In each instance, a powerful energy has emerged in the pause, the attending that emerges. When I am open and curious, I can let that Spirit energy take the lead with any words or action I choose. I couldn’t have planned what comes next, and yet it always seems to be just what is needed.

Reflecting on presence this year, I’m learning there may be a mysterious unfolding of God’s grace when we allow both our fears of the future and our regrets of the past to step aside. It’s a risk to enter into this presence instead of using our well-made analysis or strategies for survival, yet I sense it is here that we can trust God’s presence with us, in our life and in the life of the church.

Cheryl Woelk serves as liaison worker for Mennonite Church Canada International Witness in South Korea. She is fiilling in for Ryan Dueck, who is on sabbatical.


Discernment by Cindy Wallace


When does wisdom ask us to practice radical acceptance of decline, and when does it ask us to pour all our effort into healing? This is the question Justin’s reflection provokes in me.

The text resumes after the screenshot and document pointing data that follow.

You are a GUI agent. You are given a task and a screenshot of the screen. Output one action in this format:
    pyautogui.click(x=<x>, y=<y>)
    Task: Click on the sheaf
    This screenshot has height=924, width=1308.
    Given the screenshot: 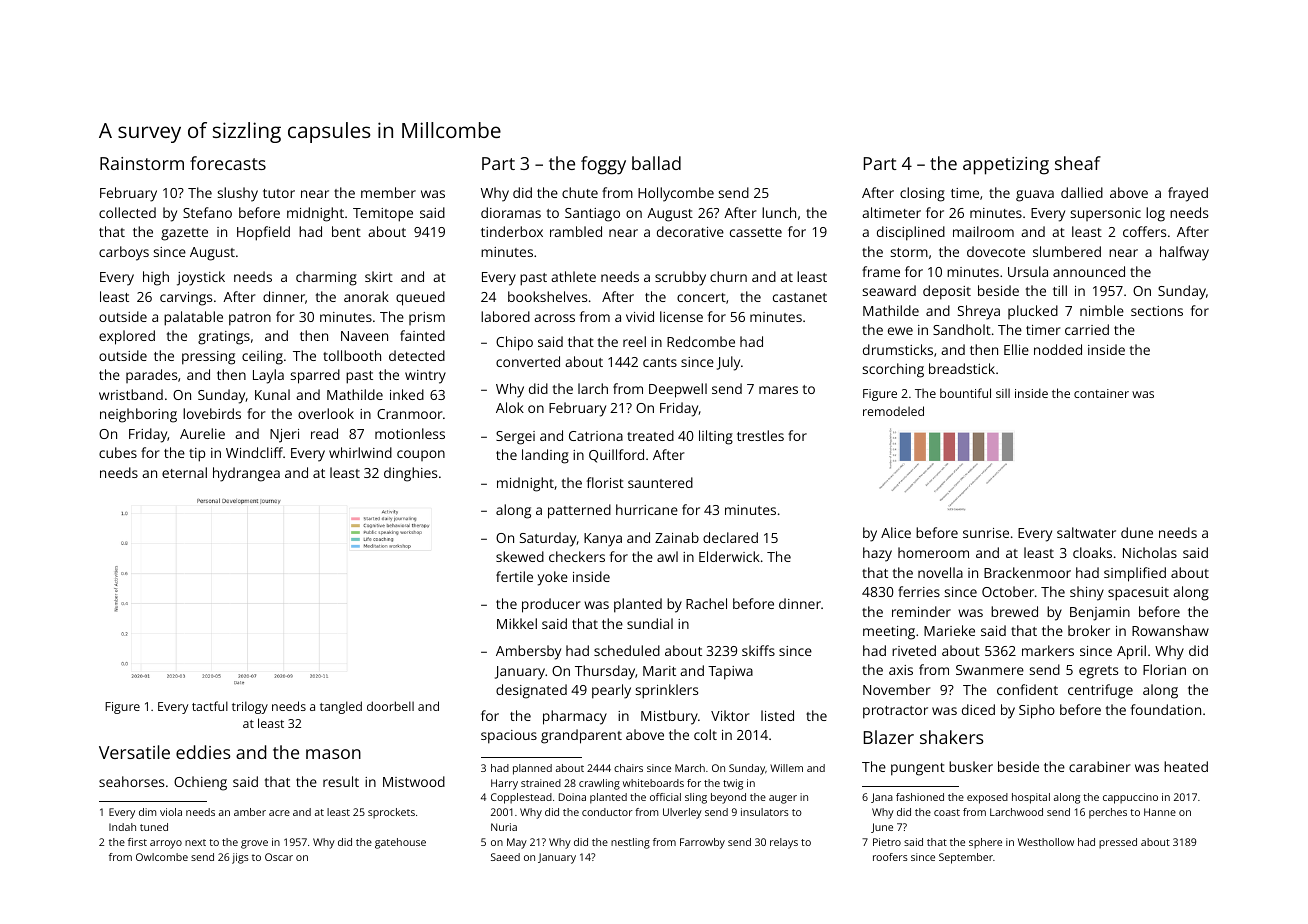 What is the action you would take?
    pyautogui.click(x=1078, y=163)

I think about the discernment required by chronic illness, such as mine. Sometimes, I need to work with stubborn persistence toward wellness, and sometimes I need to accept what can’t be healed. Often, I must do both at once.

In the case of the church, I agree that fear is a poor motivation, as are power, prestige and the maintenance of institutions.

I also think we must discern the root of our churches’ sickness. Where is the body of Christ wounded? What medicines might bring restoration? What pains are beyond our power, requiring instead acceptance or patient trust?

Throughout history, the church has weathered many sicknesses. Through it all, God’s Spirit has been at work, accompanying some communities through hospice, others through something like amputation, and still others through healing and renewal. To partner with Christ in this moment, I think, requires humility and courage, a blend of attentive waiting and gritty discipline. We need all the hope we can find, and, yes, all the love.

Cindy Wallace is professor of English at St.Thomas More College at the University of Saskatchewan.